EXCERPT TO READ:

“Walk, drive and boat alongside a dizzying array of wildlife in Africa's largest conservation area”
Eleven of the 14 tents are spread out along the riverbank on a platform, with the communal lounge, bar and eating area in the middle. Contemporary in decor, they have wooden floors, thatched roofs, walled ensuite bathrooms and voile netting draped over beds. The kitsch animal-print cushions are a great touch, as are the hand-carved writing desks and there are shelves to store your kit. Electricity is provided by a solar powered generator, and is only switched on in the evenings. This is means that showers are warm (rather than hot), and we found water pressure to be an issue. All tents can be set up as singles, doubles or triples.
Outside, each tent has a private veranda with a mikuti thatch roof, table and chairs; guests can sit here and watch the animals in the Rufiji below. At dusk, a lantern is placed on the table to help light the tents; this is removed once guests are asleep.
There are also 3 Family Tents, each made up of 2 adjoining tents on a private platform, and sleeping 4-6 people. They're more luxurious than the basic tents, and have a snazzy bathroom and a private plunge pool with loungers on their terrace. Perfect for families, friends or those wanting a little more privacy and space, we feel these tents offer the best value.
For the ultimate back-to-nature experience, go fly camping for a night. The temporary camp is a 45-minute drive away on the shore of Lake Mzizimia, and consists of 20 simple tents. Each has fold-up cot beds with mattresses, and a table and safari chairs outside. The bathroom is shared between the group - 2 toilets and 1 shower - and soap and towels are provided. Meals are cooked on an open fire then served in a lakeside gazebo, and an armed ranger is on-hand at all times.
Expect good simple fare, although there's not a huge variety. Breakfast is a buffet consisting of hot cinnamon rolls, eggs and toast, served with coffee or tea, and juices.
Lunch is a buffet or a simple packed lunch of sandwiches, fruit and cakes if you're going out on a full day drive.

STATED GOAL A: Translate this sentence from the safari camp review into Spanish: "Expect good simple fare, although there's not a huge variety."
STATED GOAL B: Using the safari camp review, state whether each statement agrees with it, answering yes or no and quoting the deciding words: (i) Electricity at the camp is available only in the evenings. (ii) The fly camp on Lake Mzizimia is a 30-minute drive away. (iii) The Family Tents include a private plunge pool.
STATED GOAL C: Continue the safari camp review from its final sentence, keeping its tone and style.
The lines after this point are not needed for any task.

COLLECTED MATERIAL:
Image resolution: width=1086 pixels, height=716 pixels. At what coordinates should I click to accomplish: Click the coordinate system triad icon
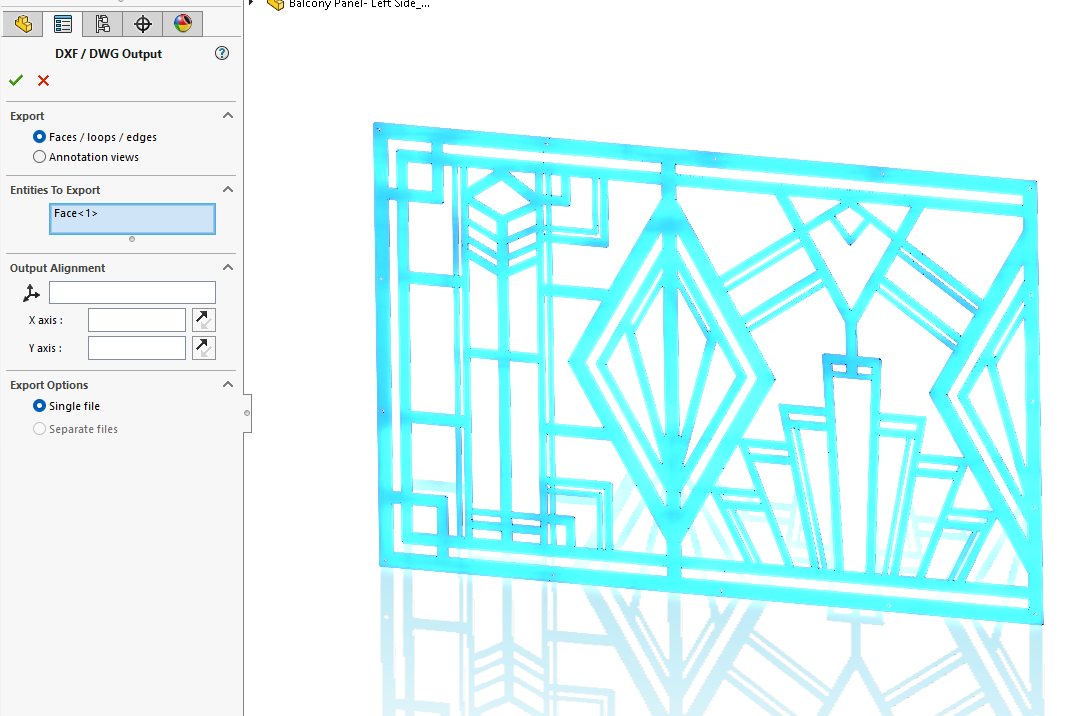pyautogui.click(x=30, y=292)
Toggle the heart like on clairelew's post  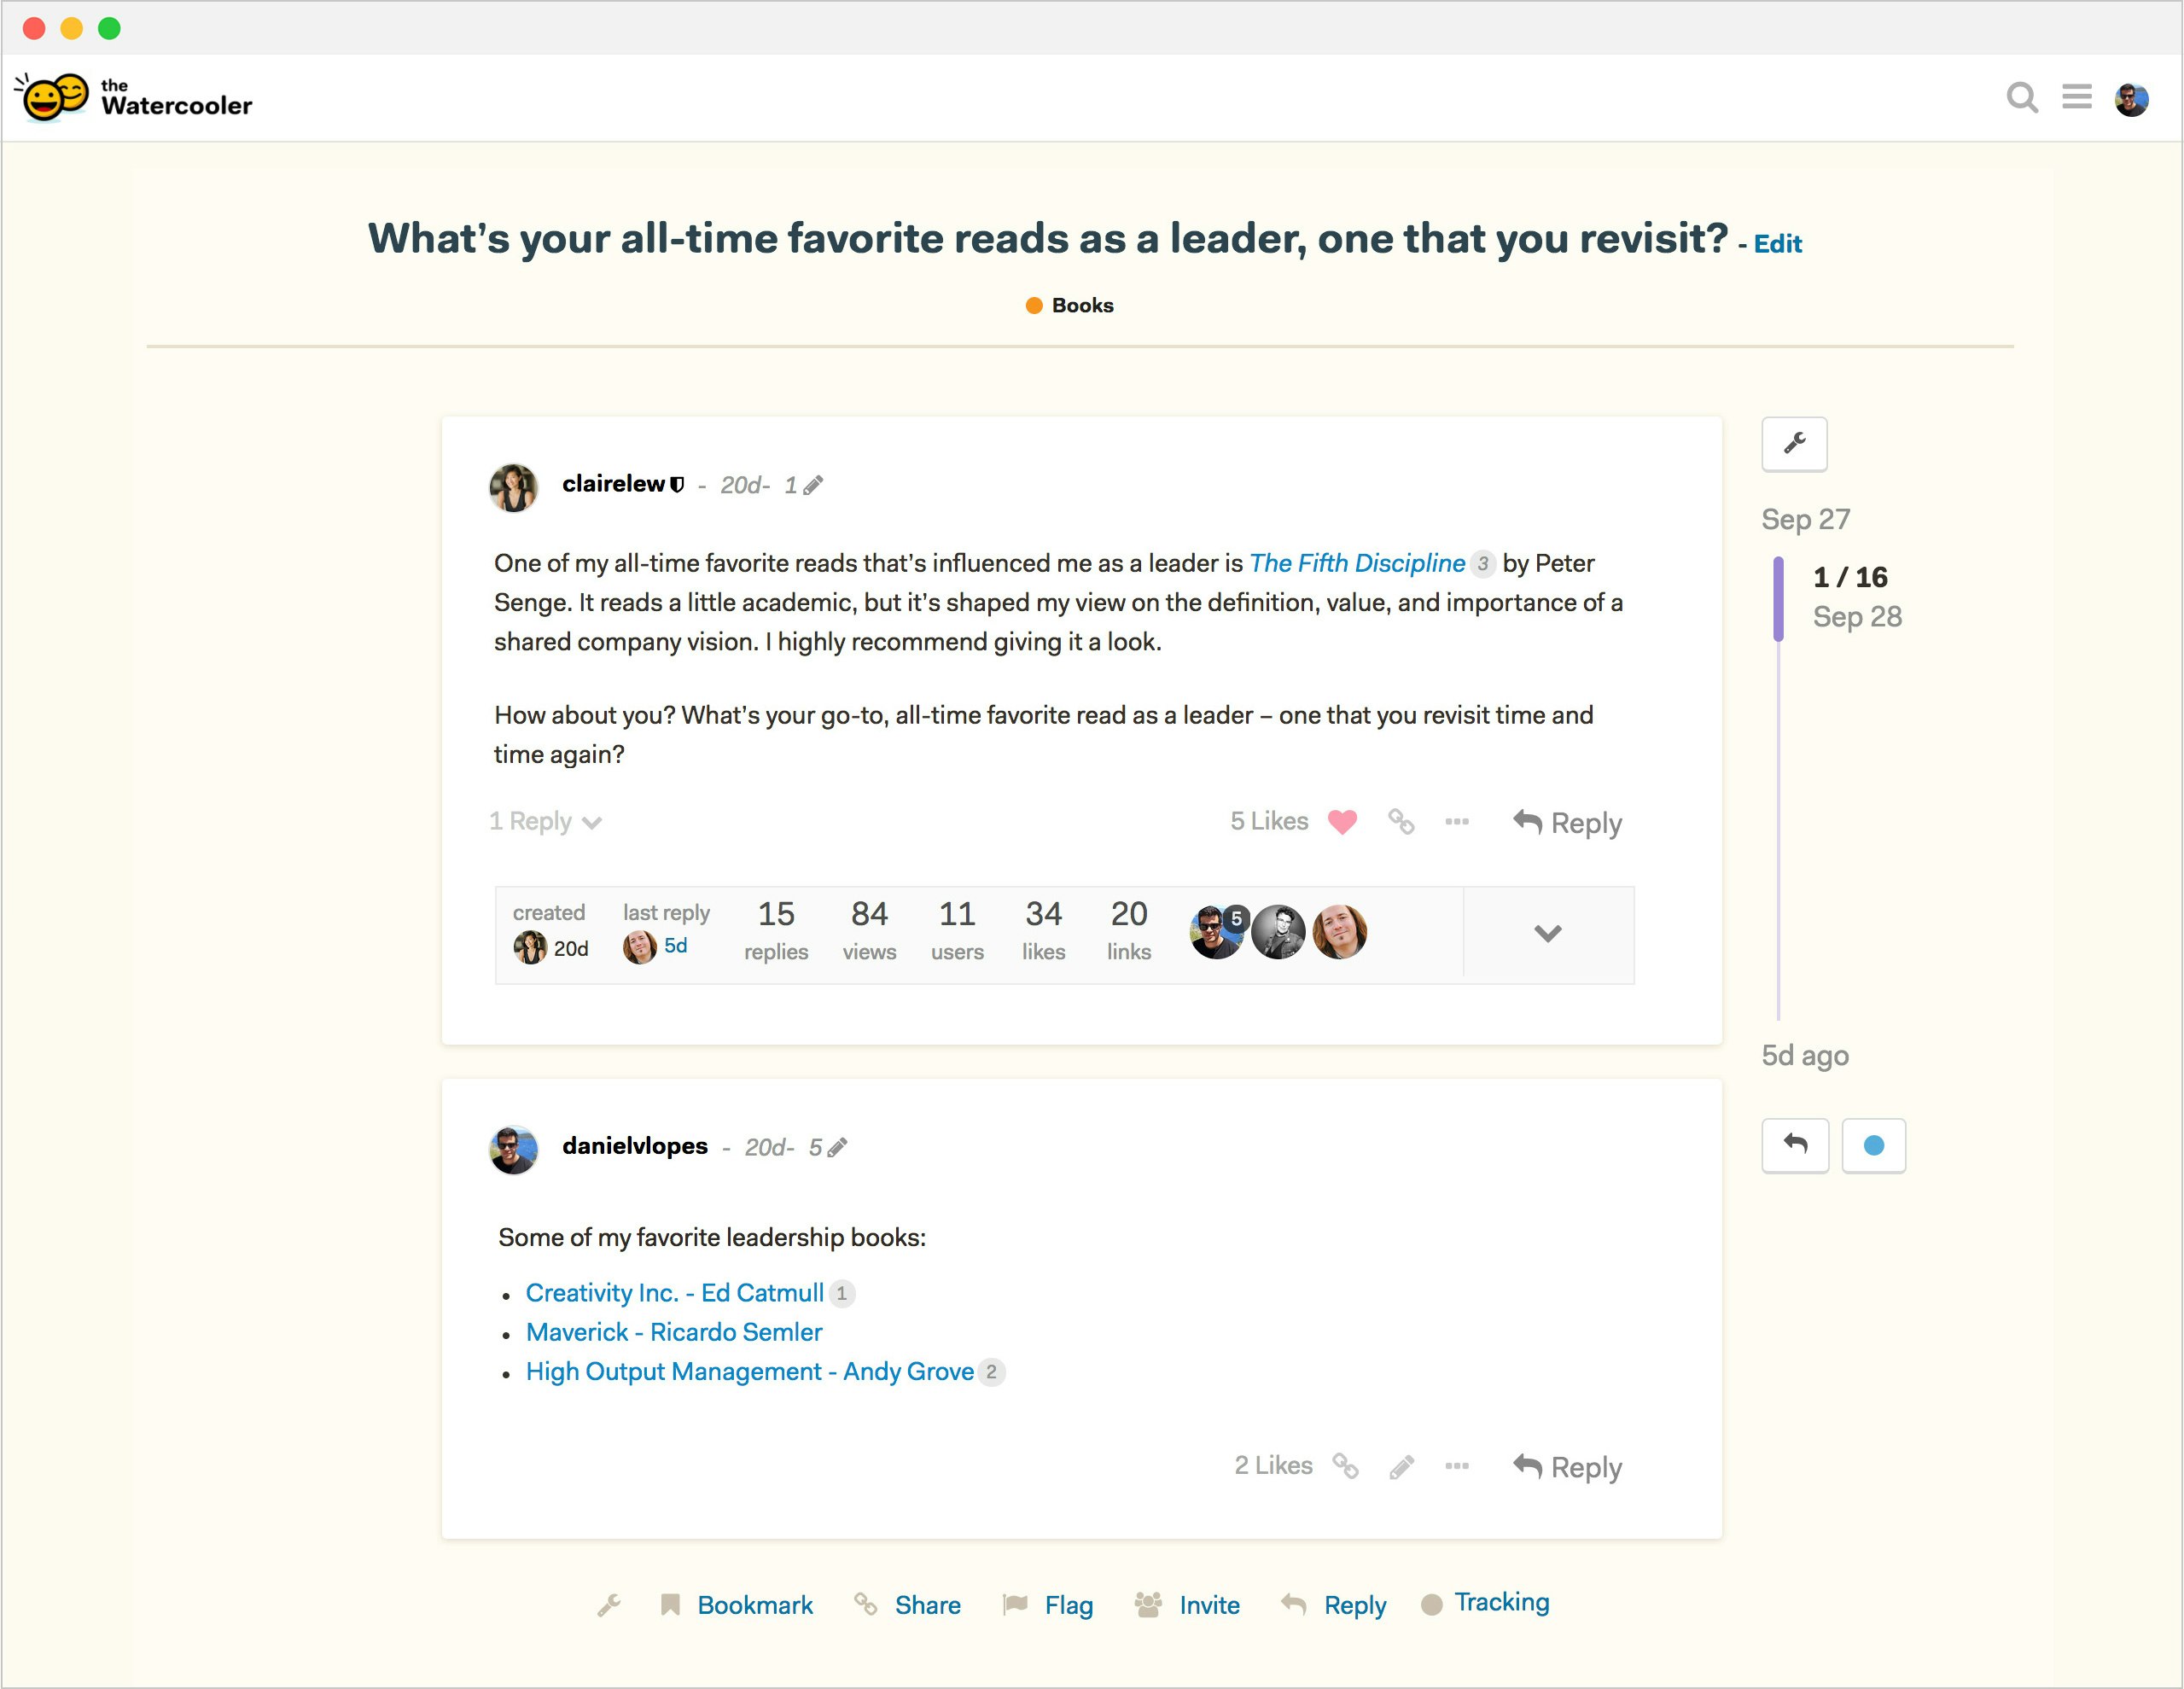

RESULT A: Espere comida buena y sencilla, aunque no hay una gran variedad.

RESULT B:
(i) Yes: "is only switched on in the evenings"
(ii) No: "a 45-minute drive away"
(iii) Yes: "a private plunge pool with loungers on their terrace"

RESULT C:
Dinners are a 3-course affair - often taken out on the terrace under the stars weather permitting. Starters are served at your table, think tempura vegetables or an onion soup with warm bread rolls. The main coursed is a buffet of various meats, pastas, curries and vegetarian dishes. Dessert was a sponge cake with chocolate sauce, a little bit bland, but we were told it’s hard to get a lot of ingredients so far out in the bush. If you're lucky, the Masai may entertain you while you eat, with singing and dancing.
Game drives can be tailored to suit and you can also set up fly camping trips en famille for an ultra personalised experience. Bear in mind that when taking kids on safari, it's best if they're over 8 (younger ones can't sit still for long enough or stay quiet) and it's a good idea to bring games and DVDs with you. There is no babysitting option here.
The owners recommend splitting a family safari by doing maybe 3 nights on safari, then a break in the Highlands or somewhere where the kids can run around and do activities, then another 3 nights on safari and then back to the beach. In their experience, it has worked well.
Children (4-12 years), Teens (over 12)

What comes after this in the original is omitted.